Bien sûr, s'arrêtant à cette seule hypothèse du municipalisme biorégional, on sait par avance qu'il s'attirera les foudres ou le mépris des militants de la seule cause qui vaille : celle de la Théorie, de la Révolution, de l'Émancipation et autres concepts à majuscule. Là n'est évidemment pas notre intention. Ce qui caractérise cette basse époque, c'est à la fois un profond sentiment d'impuissance devant le réel accablant des ravages que produit le monde capitalisé et la conviction que, partout, déjà, prolifèrent des formes multiples de résistance portées par un même refus antiautoritaire du vieil avant-gardisme. C'est cela même qui nous fait penser que Deneault, qui se situe dans ce camp, ait cru devoir céder, par obligation propositionnelle et en s'y forçant un peu, à cette perspective du municipalisme biorégional qui agite déjà nombre de têtes alternatives et qui, de surcroît, opère déjà dans le vécu de nombre de résistances à la marche forcée destructrice du Marché conquérant et ravageur.

« L'anarchisme, écrit-il en presque conclusion d'ouvrage, ne saurait désigner quoi que ce soit d'autre que le clin d'œil d'une panne institutionnelle, le moment événementiel d'où sourd une organisation nouvelle. Un événement politique est l'art de défaire les liens convenus – temps d'anarchie – pour les recomposer. » C'est dans ce cadre que la biorégion, comme il l'entend, se présente comme une « forme d'organisation » que « le plus grand nombre devra imposer pour faire valoir des principes éminents et impérieux en ces temps de débâcle politique et idéologique. Dans un temps événementiel qui sera celui de la politique active ». Forme d'organisation donc, mais aussi « objet de désir » d'un après enfin désirable.

Cette part d'utopie réalisable que cultive Alain Deneault rend la lecture de ce livre nécessaire.
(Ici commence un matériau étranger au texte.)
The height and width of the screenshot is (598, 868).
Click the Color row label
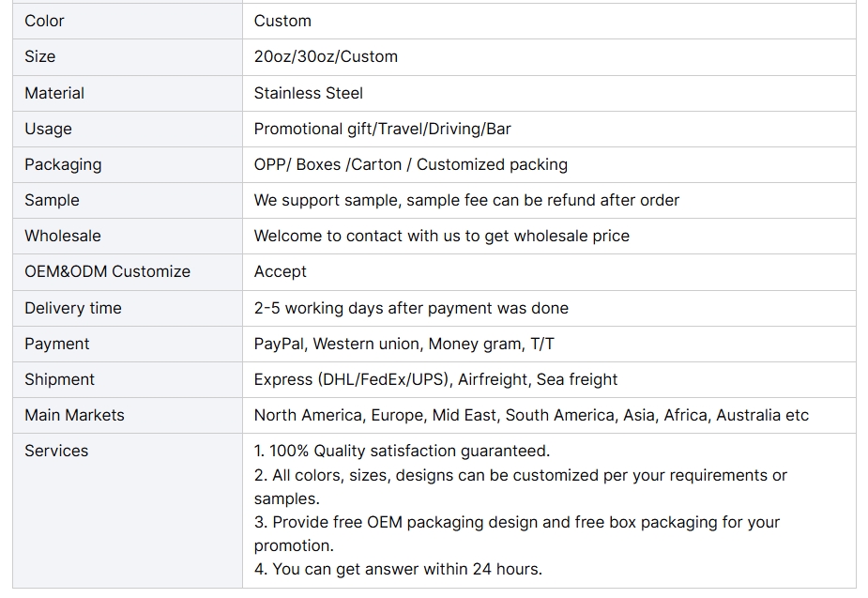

Parce qu'il terrasse quelques idées reçues et autant de mensonges colportés. Parce qu'il ouvre des pistes argumentaires et méthodologiques pour penser ce monde en le transformant radicalement et parce que, un peu à la manière de Bernard Friot et de son « déjà-là » communiste, il sait faire lien entre l'hier, l'aujourd'hui et le demain dans une perspective toujours renouvelée d'émancipation et de solidarité humaines.

Freddy GOMEZ


[1] Éléments fournis, photos à l'appui, par le site de ladite université de Moncton.